### WHAT THE EXERCISE ASKS:
Even if the data beneath seems repetitive, write it all out again exactly.

★ ★ ★ ★ ★ ★ ★

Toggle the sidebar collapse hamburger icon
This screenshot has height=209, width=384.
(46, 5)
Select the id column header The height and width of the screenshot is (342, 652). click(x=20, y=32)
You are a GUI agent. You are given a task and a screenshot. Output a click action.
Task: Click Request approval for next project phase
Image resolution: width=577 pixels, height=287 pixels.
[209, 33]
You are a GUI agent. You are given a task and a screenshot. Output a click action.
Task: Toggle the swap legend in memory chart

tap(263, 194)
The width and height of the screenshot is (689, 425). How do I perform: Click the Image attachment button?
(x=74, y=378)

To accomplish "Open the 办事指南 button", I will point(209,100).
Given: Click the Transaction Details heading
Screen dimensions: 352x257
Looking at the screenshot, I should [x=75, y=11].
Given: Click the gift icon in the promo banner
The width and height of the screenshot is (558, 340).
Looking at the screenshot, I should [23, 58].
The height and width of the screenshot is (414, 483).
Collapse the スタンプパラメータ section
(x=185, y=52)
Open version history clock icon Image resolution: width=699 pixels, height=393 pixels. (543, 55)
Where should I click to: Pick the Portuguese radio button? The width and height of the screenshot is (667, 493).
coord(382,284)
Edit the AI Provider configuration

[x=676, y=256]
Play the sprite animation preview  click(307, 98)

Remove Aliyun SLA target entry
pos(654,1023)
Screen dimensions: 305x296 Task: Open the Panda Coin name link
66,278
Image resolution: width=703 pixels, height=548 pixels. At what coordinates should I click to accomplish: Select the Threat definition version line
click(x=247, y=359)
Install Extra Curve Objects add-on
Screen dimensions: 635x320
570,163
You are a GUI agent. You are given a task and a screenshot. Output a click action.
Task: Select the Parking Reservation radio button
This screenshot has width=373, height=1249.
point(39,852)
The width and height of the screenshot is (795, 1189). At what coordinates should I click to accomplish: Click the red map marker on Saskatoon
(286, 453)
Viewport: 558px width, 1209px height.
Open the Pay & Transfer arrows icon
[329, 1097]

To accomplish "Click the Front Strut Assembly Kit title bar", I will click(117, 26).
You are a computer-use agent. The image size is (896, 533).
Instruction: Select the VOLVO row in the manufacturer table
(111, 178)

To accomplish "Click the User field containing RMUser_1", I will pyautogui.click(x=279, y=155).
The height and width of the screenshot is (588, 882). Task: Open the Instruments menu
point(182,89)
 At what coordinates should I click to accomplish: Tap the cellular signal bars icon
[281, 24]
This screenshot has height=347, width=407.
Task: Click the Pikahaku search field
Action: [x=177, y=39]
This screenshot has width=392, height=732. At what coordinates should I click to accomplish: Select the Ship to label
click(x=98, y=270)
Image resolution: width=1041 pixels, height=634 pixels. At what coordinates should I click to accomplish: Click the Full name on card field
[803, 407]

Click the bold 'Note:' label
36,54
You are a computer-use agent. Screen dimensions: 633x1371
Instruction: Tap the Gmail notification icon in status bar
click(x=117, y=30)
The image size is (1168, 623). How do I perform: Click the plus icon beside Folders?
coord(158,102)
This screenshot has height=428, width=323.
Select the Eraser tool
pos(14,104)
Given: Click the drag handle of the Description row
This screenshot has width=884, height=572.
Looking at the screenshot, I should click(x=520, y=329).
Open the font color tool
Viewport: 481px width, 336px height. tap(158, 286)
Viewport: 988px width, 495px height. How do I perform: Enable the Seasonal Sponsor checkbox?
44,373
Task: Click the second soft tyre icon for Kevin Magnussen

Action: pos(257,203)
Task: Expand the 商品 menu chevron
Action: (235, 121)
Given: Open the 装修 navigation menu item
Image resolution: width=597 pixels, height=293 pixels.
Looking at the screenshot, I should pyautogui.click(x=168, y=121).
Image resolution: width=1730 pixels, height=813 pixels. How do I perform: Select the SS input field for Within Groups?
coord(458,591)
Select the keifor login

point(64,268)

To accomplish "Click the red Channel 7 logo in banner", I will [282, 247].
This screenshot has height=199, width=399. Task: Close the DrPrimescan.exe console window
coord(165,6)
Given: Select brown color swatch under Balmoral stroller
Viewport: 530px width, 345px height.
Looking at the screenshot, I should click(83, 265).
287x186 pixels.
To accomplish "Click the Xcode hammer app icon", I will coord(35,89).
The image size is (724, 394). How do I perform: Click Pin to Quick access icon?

★ ★ ★ ★ ★ ★ ★

### EXERCISE ANSWER:
Toggle the sidebar collapse hamburger icon
This screenshot has height=209, width=384.
(46, 5)
Select the id column header The height and width of the screenshot is (342, 652). click(x=20, y=32)
You are a GUI agent. You are given a task and a screenshot. Output a click action.
Task: Click Request approval for next project phase
Image resolution: width=577 pixels, height=287 pixels.
[209, 33]
You are a GUI agent. You are given a task and a screenshot. Output a click action.
Task: Toggle the swap legend in memory chart

tap(263, 194)
The width and height of the screenshot is (689, 425). How do I perform: Click the Image attachment button?
(x=74, y=378)

To accomplish "Open the 办事指南 button", I will point(209,100).
Given: Click the Transaction Details heading
Screen dimensions: 352x257
Looking at the screenshot, I should [x=75, y=11].
Given: Click the gift icon in the promo banner
The width and height of the screenshot is (558, 340).
Looking at the screenshot, I should [23, 58].
The height and width of the screenshot is (414, 483).
Collapse the スタンプパラメータ section
(x=185, y=52)
Open version history clock icon Image resolution: width=699 pixels, height=393 pixels. (543, 55)
Where should I click to: Pick the Portuguese radio button? The width and height of the screenshot is (667, 493).
coord(382,284)
Edit the AI Provider configuration

[x=676, y=256]
Play the sprite animation preview  click(307, 98)

Remove Aliyun SLA target entry
pos(654,1023)
Screen dimensions: 305x296 Task: Open the Panda Coin name link
66,278
Image resolution: width=703 pixels, height=548 pixels. At what coordinates should I click to accomplish: Select the Threat definition version line
click(x=247, y=359)
Install Extra Curve Objects add-on
Screen dimensions: 635x320
570,163
You are a GUI agent. You are given a task and a screenshot. Output a click action.
Task: Select the Parking Reservation radio button
This screenshot has width=373, height=1249.
point(39,852)
The width and height of the screenshot is (795, 1189). At what coordinates should I click to accomplish: Click the red map marker on Saskatoon
(286, 453)
Viewport: 558px width, 1209px height.
Open the Pay & Transfer arrows icon
[329, 1097]

To accomplish "Click the Front Strut Assembly Kit title bar", I will click(117, 26).
You are a computer-use agent. The image size is (896, 533).
Instruction: Select the VOLVO row in the manufacturer table
(111, 178)

To accomplish "Click the User field containing RMUser_1", I will pyautogui.click(x=279, y=155).
The height and width of the screenshot is (588, 882). Task: Open the Instruments menu
point(182,89)
 At what coordinates should I click to accomplish: Tap the cellular signal bars icon
[281, 24]
This screenshot has height=347, width=407.
Task: Click the Pikahaku search field
Action: [x=177, y=39]
This screenshot has width=392, height=732. At what coordinates should I click to accomplish: Select the Ship to label
click(x=98, y=270)
Image resolution: width=1041 pixels, height=634 pixels. At what coordinates should I click to accomplish: Click the Full name on card field
[803, 407]

Click the bold 'Note:' label
36,54
You are a computer-use agent. Screen dimensions: 633x1371
Instruction: Tap the Gmail notification icon in status bar
click(x=117, y=30)
The image size is (1168, 623). How do I perform: Click the plus icon beside Folders?
coord(158,102)
This screenshot has height=428, width=323.
Select the Eraser tool
pos(14,104)
Given: Click the drag handle of the Description row
This screenshot has width=884, height=572.
Looking at the screenshot, I should click(x=520, y=329).
Open the font color tool
Viewport: 481px width, 336px height. tap(158, 286)
Viewport: 988px width, 495px height. How do I perform: Enable the Seasonal Sponsor checkbox?
44,373
Task: Click the second soft tyre icon for Kevin Magnussen

Action: pos(257,203)
Task: Expand the 商品 menu chevron
Action: (235, 121)
Given: Open the 装修 navigation menu item
Image resolution: width=597 pixels, height=293 pixels.
Looking at the screenshot, I should pyautogui.click(x=168, y=121).
Image resolution: width=1730 pixels, height=813 pixels. How do I perform: Select the SS input field for Within Groups?
coord(458,591)
Select the keifor login

point(64,268)

To accomplish "Click the red Channel 7 logo in banner", I will [282, 247].
This screenshot has height=199, width=399. Task: Close the DrPrimescan.exe console window
coord(165,6)
Given: Select brown color swatch under Balmoral stroller
Viewport: 530px width, 345px height.
Looking at the screenshot, I should click(83, 265).
287x186 pixels.
To accomplish "Click the Xcode hammer app icon", I will coord(35,89).
The image size is (724, 394). How do I perform: Click Pin to Quick access icon?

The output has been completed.